* Records to process:

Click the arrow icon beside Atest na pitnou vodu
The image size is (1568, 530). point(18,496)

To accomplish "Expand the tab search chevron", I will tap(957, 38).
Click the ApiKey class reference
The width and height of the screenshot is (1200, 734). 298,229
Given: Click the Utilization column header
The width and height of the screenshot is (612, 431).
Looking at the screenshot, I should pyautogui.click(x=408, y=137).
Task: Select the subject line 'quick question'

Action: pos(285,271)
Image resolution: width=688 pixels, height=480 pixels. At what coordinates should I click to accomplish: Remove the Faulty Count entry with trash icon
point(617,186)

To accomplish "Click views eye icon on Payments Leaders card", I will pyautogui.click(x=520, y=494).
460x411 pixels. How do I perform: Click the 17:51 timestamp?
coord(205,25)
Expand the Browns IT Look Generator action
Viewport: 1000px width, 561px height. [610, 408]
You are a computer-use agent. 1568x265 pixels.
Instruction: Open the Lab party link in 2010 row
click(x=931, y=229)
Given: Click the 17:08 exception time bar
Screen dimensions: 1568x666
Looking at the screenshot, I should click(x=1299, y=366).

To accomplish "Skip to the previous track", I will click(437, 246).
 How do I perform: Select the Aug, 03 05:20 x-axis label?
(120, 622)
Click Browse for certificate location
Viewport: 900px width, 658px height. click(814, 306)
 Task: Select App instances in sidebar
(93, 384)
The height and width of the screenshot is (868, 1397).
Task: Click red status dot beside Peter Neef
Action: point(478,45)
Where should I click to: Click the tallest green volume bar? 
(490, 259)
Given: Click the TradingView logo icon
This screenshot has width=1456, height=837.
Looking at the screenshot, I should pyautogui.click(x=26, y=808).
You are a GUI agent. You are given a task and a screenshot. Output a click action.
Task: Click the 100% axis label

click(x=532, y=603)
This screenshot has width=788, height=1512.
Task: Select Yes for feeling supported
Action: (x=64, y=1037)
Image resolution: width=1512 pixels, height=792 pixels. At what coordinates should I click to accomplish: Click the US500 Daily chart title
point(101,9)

* Task:
The answer must be every line from the records above that contains the word "will", copied out.

* Exercise answer:
To accomplish "Expand the tab search chevron", I will tap(957, 38).
To accomplish "Click views eye icon on Payments Leaders card", I will pyautogui.click(x=520, y=494).
To accomplish "Skip to the previous track", I will click(437, 246).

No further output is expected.